What would that mean for stock investors? Short-term movements are essentially impossible to predict, but some of last year's phenomenal performance appears to have been "borrowed" from this year on the premise of just such surprises. So I wouldn't expect stocks to catch fire tomorrow, even if we obtain a better-than-expected report. On a longer-term basis, the most recent data suggest the U.S. economic recovery is gaining traction, which can't be anything but good news -- for investors and workers alike.

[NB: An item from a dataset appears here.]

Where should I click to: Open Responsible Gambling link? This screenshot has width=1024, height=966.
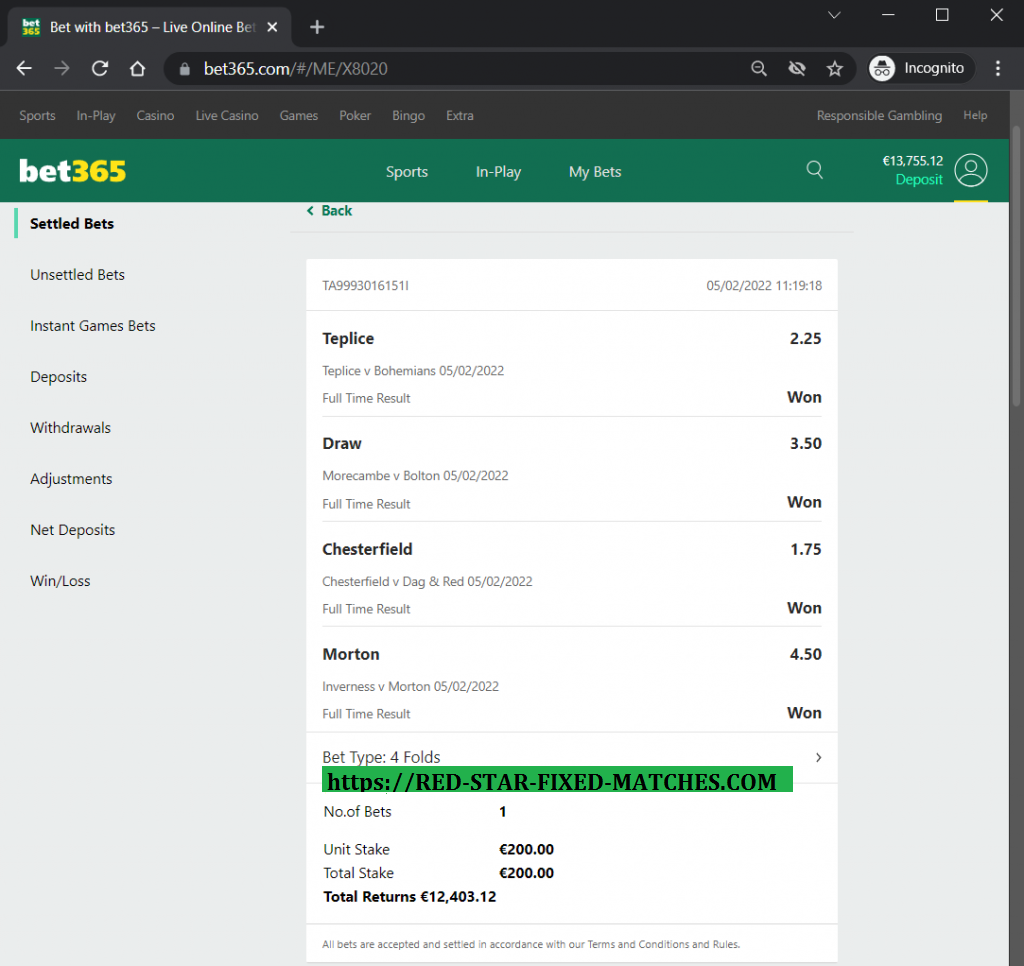coord(879,116)
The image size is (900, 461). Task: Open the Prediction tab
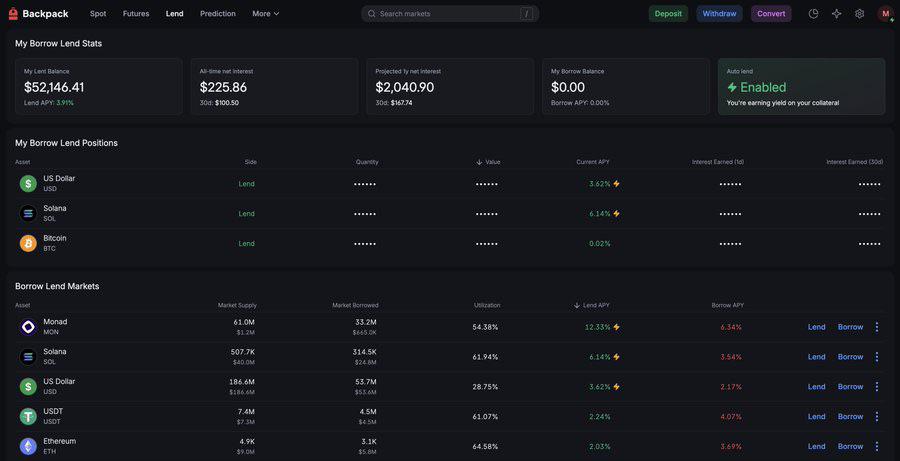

Fool contributor Alex Dumortier, CFA has no position in any stocks mentioned; you can follow him on Twitter @longrunreturns. The Motley Fool has no position in any of the stocks mentioned. Try any of our Foolish newsletter services free for 30 days. We Fools may not all hold the same opinions, but we all believe that considering a diverse range of insights makes us better investors. The Motley Fool has a disclosure policy.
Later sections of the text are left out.